## To do
Using the data below, work out how many lines contain the word "each", then state that number without comment.

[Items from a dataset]
● ● ●

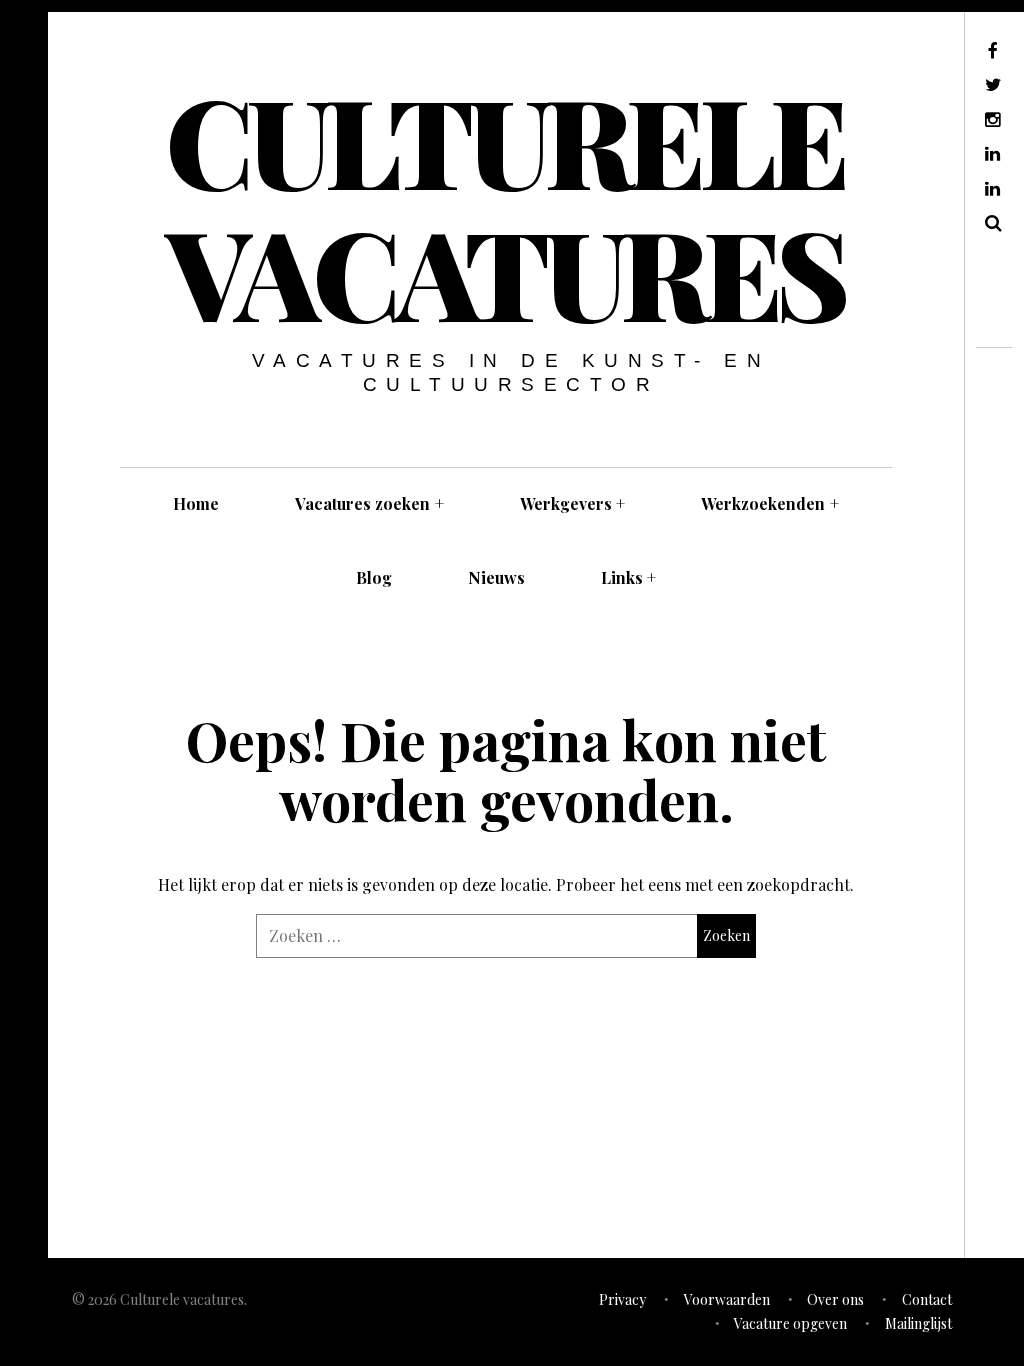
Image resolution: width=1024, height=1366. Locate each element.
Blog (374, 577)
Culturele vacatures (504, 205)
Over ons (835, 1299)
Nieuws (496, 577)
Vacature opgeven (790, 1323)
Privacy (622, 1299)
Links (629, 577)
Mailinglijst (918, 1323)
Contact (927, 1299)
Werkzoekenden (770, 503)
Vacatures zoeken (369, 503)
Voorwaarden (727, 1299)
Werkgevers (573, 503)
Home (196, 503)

● ● ●

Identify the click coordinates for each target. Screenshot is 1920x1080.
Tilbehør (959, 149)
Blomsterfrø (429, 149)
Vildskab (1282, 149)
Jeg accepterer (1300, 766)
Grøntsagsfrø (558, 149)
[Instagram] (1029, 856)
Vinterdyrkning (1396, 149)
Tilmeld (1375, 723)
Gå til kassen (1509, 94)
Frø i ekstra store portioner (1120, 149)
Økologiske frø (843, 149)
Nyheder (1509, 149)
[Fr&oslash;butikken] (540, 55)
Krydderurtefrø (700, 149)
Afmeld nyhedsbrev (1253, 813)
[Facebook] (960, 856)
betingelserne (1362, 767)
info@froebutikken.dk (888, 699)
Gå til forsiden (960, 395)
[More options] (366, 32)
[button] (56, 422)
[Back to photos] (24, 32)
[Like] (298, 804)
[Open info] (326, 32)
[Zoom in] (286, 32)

● ● ●

## Output
2